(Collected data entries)

--------------------------------------------------

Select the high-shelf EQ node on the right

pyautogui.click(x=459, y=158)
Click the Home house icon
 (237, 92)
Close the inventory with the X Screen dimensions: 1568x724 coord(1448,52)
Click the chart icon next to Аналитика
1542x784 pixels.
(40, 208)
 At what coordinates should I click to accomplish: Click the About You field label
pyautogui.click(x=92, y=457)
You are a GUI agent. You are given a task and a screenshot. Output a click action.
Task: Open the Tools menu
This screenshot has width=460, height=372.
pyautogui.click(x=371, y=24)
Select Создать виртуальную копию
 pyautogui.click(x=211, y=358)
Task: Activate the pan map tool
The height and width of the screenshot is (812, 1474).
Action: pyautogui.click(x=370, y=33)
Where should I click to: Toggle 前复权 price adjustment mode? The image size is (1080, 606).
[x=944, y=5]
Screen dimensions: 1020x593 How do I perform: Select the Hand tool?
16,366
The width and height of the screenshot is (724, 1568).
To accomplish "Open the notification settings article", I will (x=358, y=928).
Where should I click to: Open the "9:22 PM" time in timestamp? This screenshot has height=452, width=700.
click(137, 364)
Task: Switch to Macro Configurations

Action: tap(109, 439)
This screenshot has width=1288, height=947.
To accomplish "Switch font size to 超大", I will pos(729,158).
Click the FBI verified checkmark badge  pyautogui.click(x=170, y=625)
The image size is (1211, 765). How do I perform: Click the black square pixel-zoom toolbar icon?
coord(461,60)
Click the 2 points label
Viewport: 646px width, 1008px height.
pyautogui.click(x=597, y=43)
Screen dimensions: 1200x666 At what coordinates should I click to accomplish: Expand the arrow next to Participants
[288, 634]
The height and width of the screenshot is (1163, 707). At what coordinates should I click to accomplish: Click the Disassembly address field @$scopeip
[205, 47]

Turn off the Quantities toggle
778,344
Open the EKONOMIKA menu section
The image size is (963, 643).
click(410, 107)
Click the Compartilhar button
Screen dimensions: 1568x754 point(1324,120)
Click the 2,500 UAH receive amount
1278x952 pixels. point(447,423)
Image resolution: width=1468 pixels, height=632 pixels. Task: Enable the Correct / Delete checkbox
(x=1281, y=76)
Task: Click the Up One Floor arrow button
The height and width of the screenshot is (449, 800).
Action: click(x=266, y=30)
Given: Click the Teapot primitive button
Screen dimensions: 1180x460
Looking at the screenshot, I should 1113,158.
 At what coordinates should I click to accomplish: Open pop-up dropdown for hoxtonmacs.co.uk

--------------------------------------------------

- [Task instructions] The full set of records should be duplicated exactly.

- [Answer section]
Select the high-shelf EQ node on the right

pyautogui.click(x=459, y=158)
Click the Home house icon
 (237, 92)
Close the inventory with the X Screen dimensions: 1568x724 coord(1448,52)
Click the chart icon next to Аналитика
1542x784 pixels.
(40, 208)
 At what coordinates should I click to accomplish: Click the About You field label
pyautogui.click(x=92, y=457)
You are a GUI agent. You are given a task and a screenshot. Output a click action.
Task: Open the Tools menu
This screenshot has width=460, height=372.
pyautogui.click(x=371, y=24)
Select Создать виртуальную копию
 pyautogui.click(x=211, y=358)
Task: Activate the pan map tool
The height and width of the screenshot is (812, 1474).
Action: pyautogui.click(x=370, y=33)
Where should I click to: Toggle 前复权 price adjustment mode? The image size is (1080, 606).
[x=944, y=5]
Screen dimensions: 1020x593 How do I perform: Select the Hand tool?
16,366
The width and height of the screenshot is (724, 1568).
To accomplish "Open the notification settings article", I will (x=358, y=928).
Where should I click to: Open the "9:22 PM" time in timestamp? This screenshot has height=452, width=700.
click(137, 364)
Task: Switch to Macro Configurations

Action: tap(109, 439)
This screenshot has width=1288, height=947.
To accomplish "Switch font size to 超大", I will pos(729,158).
Click the FBI verified checkmark badge  pyautogui.click(x=170, y=625)
The image size is (1211, 765). How do I perform: Click the black square pixel-zoom toolbar icon?
coord(461,60)
Click the 2 points label
Viewport: 646px width, 1008px height.
pyautogui.click(x=597, y=43)
Screen dimensions: 1200x666 At what coordinates should I click to accomplish: Expand the arrow next to Participants
[288, 634]
The height and width of the screenshot is (1163, 707). At what coordinates should I click to accomplish: Click the Disassembly address field @$scopeip
[205, 47]

Turn off the Quantities toggle
778,344
Open the EKONOMIKA menu section
The image size is (963, 643).
click(410, 107)
Click the Compartilhar button
Screen dimensions: 1568x754 point(1324,120)
Click the 2,500 UAH receive amount
1278x952 pixels. point(447,423)
Image resolution: width=1468 pixels, height=632 pixels. Task: Enable the Correct / Delete checkbox
(x=1281, y=76)
Task: Click the Up One Floor arrow button
The height and width of the screenshot is (449, 800).
Action: click(x=266, y=30)
Given: Click the Teapot primitive button
Screen dimensions: 1180x460
Looking at the screenshot, I should 1113,158.
 At what coordinates should I click to accomplish: Open pop-up dropdown for hoxtonmacs.co.uk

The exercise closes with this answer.